▶ _READING PASSAGE_:

From the set of interviews, more than a third were transport workers on whom the study focuses primarily. As already mentioned, the regularity of crossing borders experienced in these professions represents an important variable for smuggling or black marketeering. This regularity was significant not only for transport of goods but also for understanding the supply, demand, exchange options, a chance to make connections in the place abroad. In aircraft crews or rail transport, the regularity was based on the pre-defined routes and their schedules. The highest degree of repeatability of routes relates, of course, to river transport, which is fixed by a specific river flow. In the case of former Czechoslovakia, the river Elbe in the direction through Magdeburg (formerly East Germany) to Hamburg in West Germany; the river Oder flowing into the Gulf of Szczecin in Poland (and in Slovakia a part of the Danube).
When a man or woman wanted to work and stay abroad in the transport area, the primary step was, of course, to get a job in a transport company. As a second step in achieving travelling abroad was to reach – in the company – a foreign transport department position.

▶ _PARTS OF THE EXERCISE_:
1/ According to the passage on transport workers, which kind of transport has the highest degree of route repeatability?
2/ Set down the passage on transport workers word for word, from "When a man or" to "transport department position.".

▶ _GIVEN INFORMATION_:

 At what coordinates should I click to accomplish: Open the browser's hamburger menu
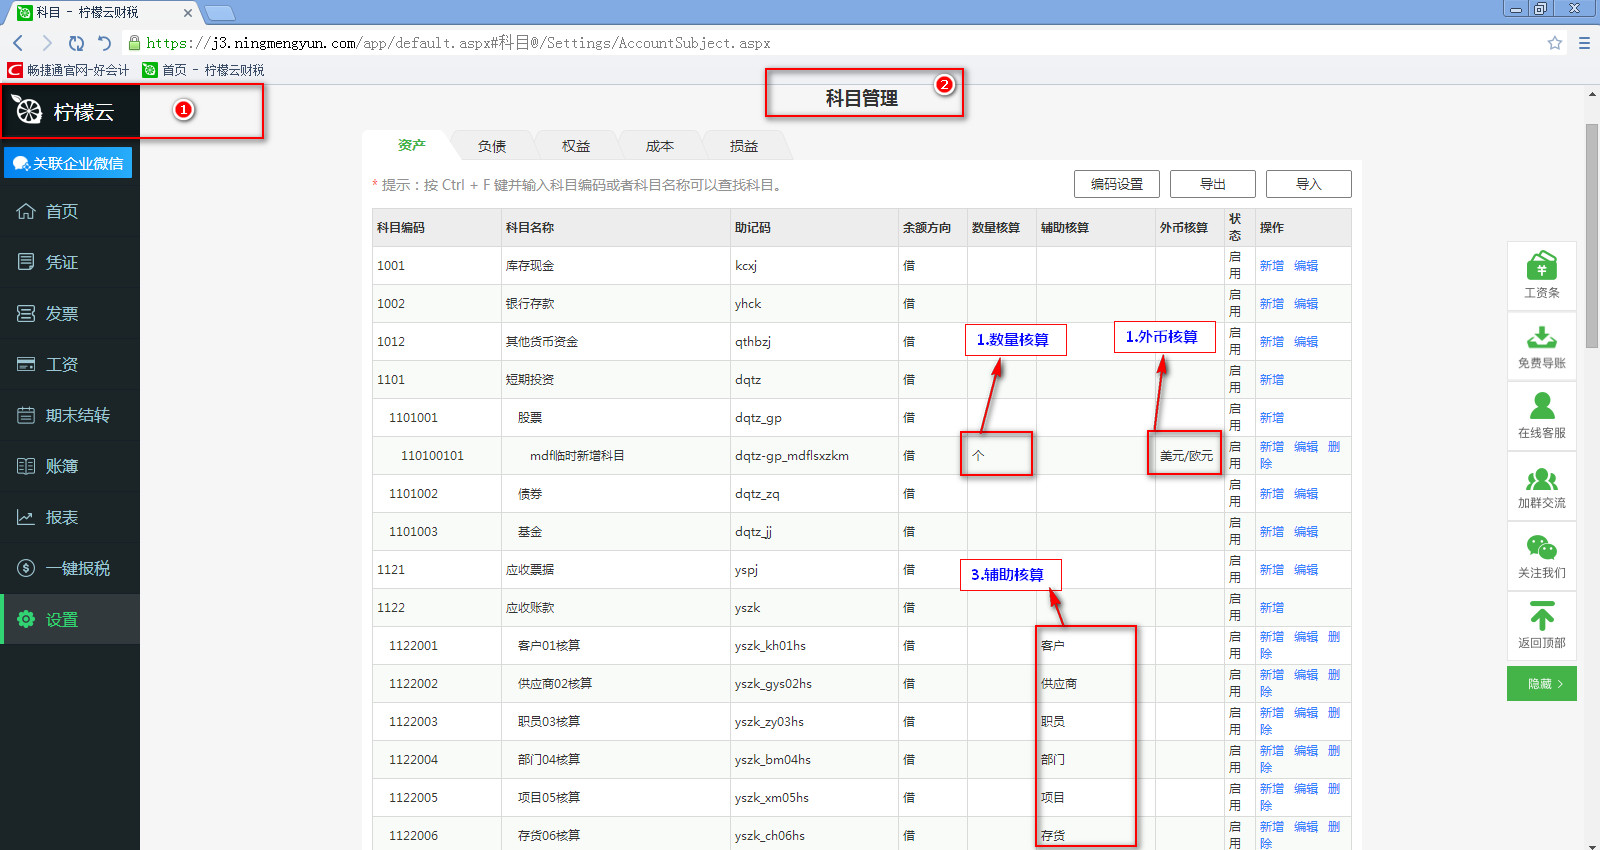point(1584,43)
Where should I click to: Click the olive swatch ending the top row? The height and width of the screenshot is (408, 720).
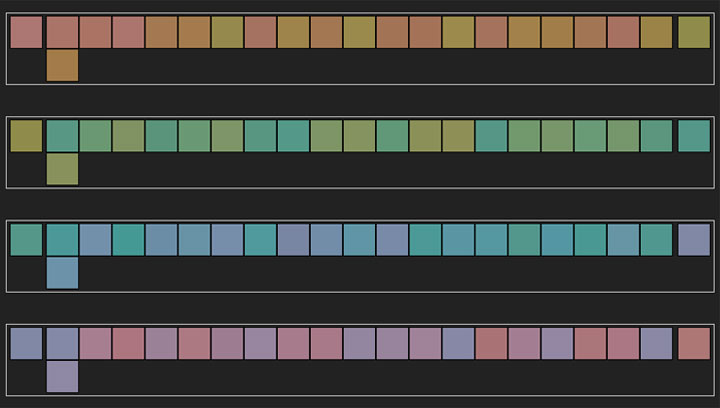pos(693,32)
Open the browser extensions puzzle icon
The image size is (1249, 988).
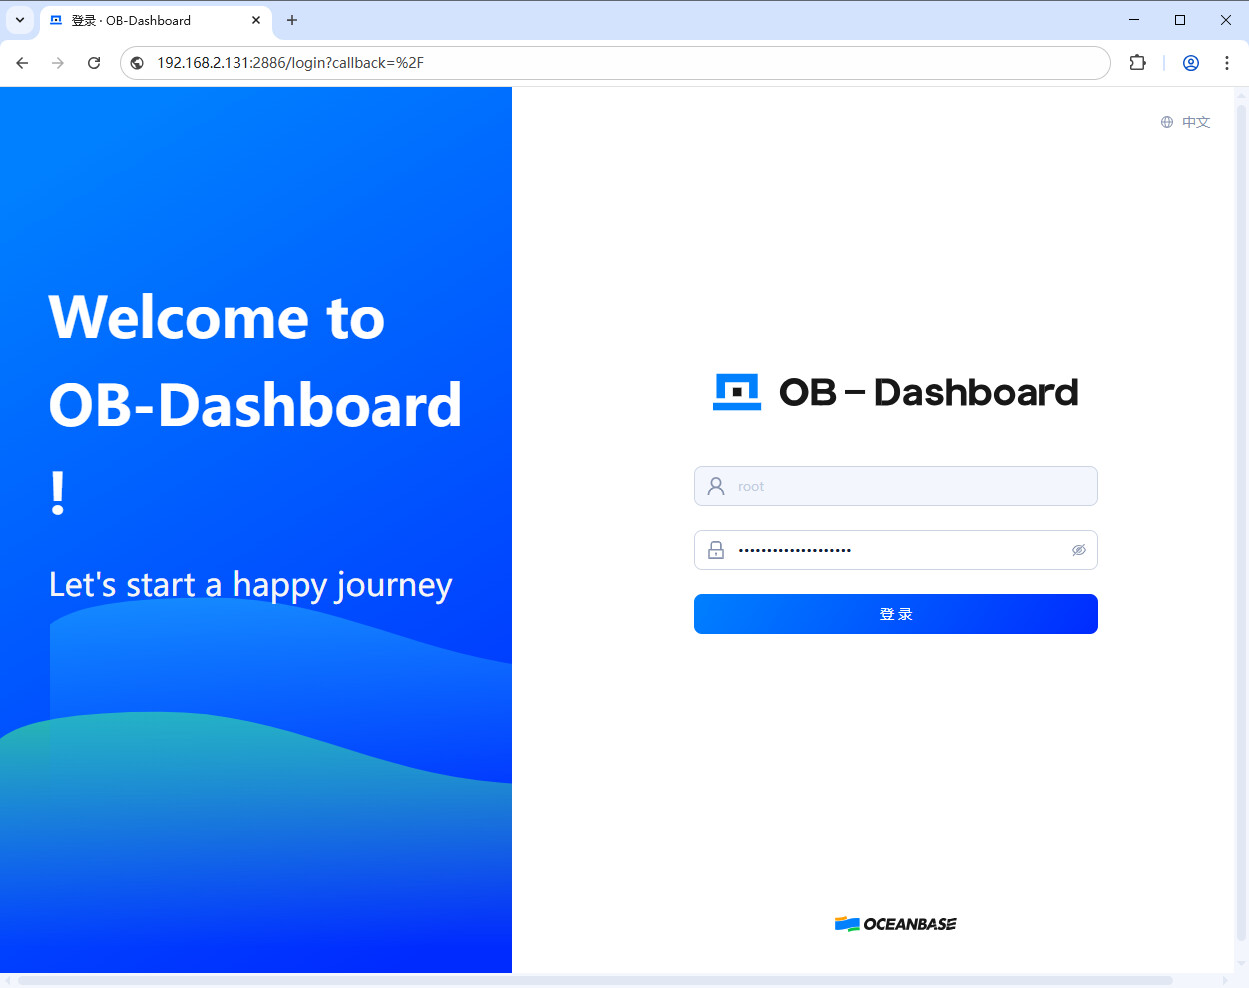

▶ _ANSWERS TO THE EXERCISES_:
1/ River transport, whose routes are fixed by a specific river flow.

2/
When a man or woman wanted to work and stay abroad in the transport area, the primary step was, of course, to get a job in a transport company. As a second step in achieving travelling abroad was to reach – in the company – a foreign transport department position.